Directions ->
Reproduce the items below with every occurrence of "pixels" replaced by "px" and everything else unchanged, omitting the pictures.

◇ ◇ ◇ ◇ ◇ ◇ ◇

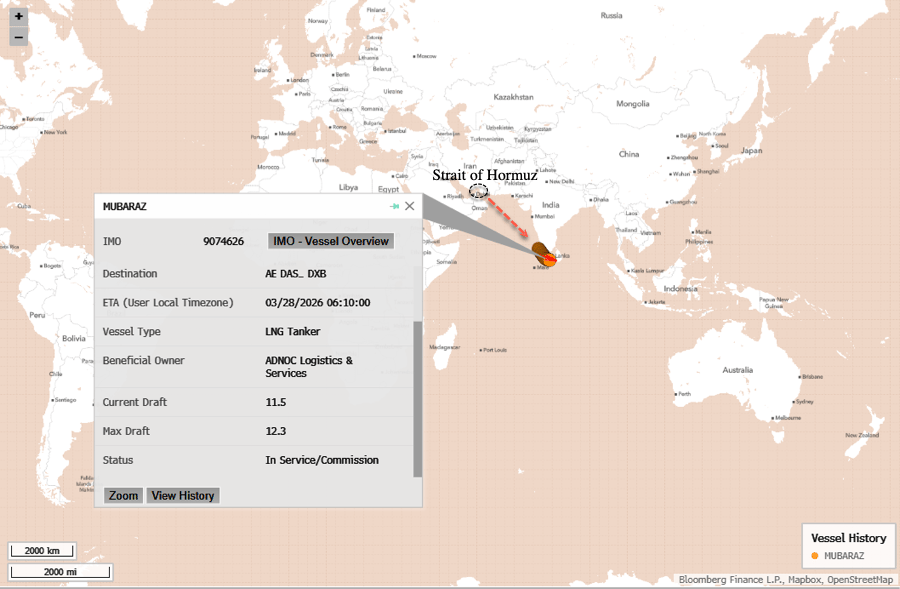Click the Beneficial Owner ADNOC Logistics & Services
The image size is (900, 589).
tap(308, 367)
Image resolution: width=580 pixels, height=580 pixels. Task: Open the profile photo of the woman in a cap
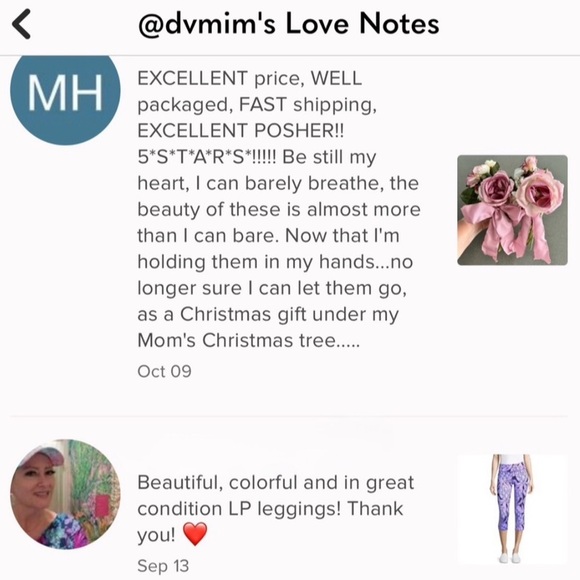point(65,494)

◇ ◇ ◇ ◇ ◇ ◇ ◇

Finished exercise ->
Click the Beneficial Owner ADNOC Logistics & Services
The image size is (900, 589).
tap(308, 367)
Image resolution: width=580 px, height=580 px. Task: Open the profile photo of the woman in a cap
point(65,494)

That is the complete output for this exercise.